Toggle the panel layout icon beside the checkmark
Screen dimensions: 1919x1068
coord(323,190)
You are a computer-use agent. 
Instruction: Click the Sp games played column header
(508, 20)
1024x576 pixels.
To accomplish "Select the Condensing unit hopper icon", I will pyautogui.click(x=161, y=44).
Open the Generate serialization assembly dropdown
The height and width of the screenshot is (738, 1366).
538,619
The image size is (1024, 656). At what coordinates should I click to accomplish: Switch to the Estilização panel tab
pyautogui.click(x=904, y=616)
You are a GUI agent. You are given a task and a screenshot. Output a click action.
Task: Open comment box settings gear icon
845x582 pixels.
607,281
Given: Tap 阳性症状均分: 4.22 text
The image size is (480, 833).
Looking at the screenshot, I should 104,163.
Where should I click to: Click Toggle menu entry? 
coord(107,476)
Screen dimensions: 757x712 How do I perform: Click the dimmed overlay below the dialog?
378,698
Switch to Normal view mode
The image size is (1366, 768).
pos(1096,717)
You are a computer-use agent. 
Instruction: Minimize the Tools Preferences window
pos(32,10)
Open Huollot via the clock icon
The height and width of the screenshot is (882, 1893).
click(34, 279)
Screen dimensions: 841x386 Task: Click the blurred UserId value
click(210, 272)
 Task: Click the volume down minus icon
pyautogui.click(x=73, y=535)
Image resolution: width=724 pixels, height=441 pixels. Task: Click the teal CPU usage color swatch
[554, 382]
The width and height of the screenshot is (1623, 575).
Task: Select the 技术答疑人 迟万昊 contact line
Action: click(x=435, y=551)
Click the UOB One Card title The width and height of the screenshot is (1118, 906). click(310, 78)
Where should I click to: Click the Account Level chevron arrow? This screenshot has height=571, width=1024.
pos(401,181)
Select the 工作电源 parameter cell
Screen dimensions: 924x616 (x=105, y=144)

──────────────────────────────

▶ **Goal of the exercise**
Would you restate each of the entries word for word?

▶ **Output for this task**
Toggle the panel layout icon beside the checkmark
Screen dimensions: 1919x1068
coord(323,190)
You are a computer-use agent. 
Instruction: Click the Sp games played column header
(508, 20)
1024x576 pixels.
To accomplish "Select the Condensing unit hopper icon", I will pyautogui.click(x=161, y=44).
Open the Generate serialization assembly dropdown
The height and width of the screenshot is (738, 1366).
538,619
The image size is (1024, 656). At what coordinates should I click to accomplish: Switch to the Estilização panel tab
pyautogui.click(x=904, y=616)
You are a GUI agent. You are given a task and a screenshot. Output a click action.
Task: Open comment box settings gear icon
845x582 pixels.
607,281
Given: Tap 阳性症状均分: 4.22 text
The image size is (480, 833).
Looking at the screenshot, I should 104,163.
Where should I click to: Click Toggle menu entry? 
coord(107,476)
Screen dimensions: 757x712 How do I perform: Click the dimmed overlay below the dialog?
378,698
Switch to Normal view mode
The image size is (1366, 768).
pos(1096,717)
You are a computer-use agent. 
Instruction: Minimize the Tools Preferences window
pos(32,10)
Open Huollot via the clock icon
The height and width of the screenshot is (882, 1893).
click(34, 279)
Screen dimensions: 841x386 Task: Click the blurred UserId value
click(210, 272)
 Task: Click the volume down minus icon
pyautogui.click(x=73, y=535)
Image resolution: width=724 pixels, height=441 pixels. Task: Click the teal CPU usage color swatch
[554, 382]
The width and height of the screenshot is (1623, 575).
Task: Select the 技术答疑人 迟万昊 contact line
Action: click(x=435, y=551)
Click the UOB One Card title The width and height of the screenshot is (1118, 906). click(310, 78)
Where should I click to: Click the Account Level chevron arrow? This screenshot has height=571, width=1024.
pos(401,181)
Select the 工作电源 parameter cell
Screen dimensions: 924x616 (x=105, y=144)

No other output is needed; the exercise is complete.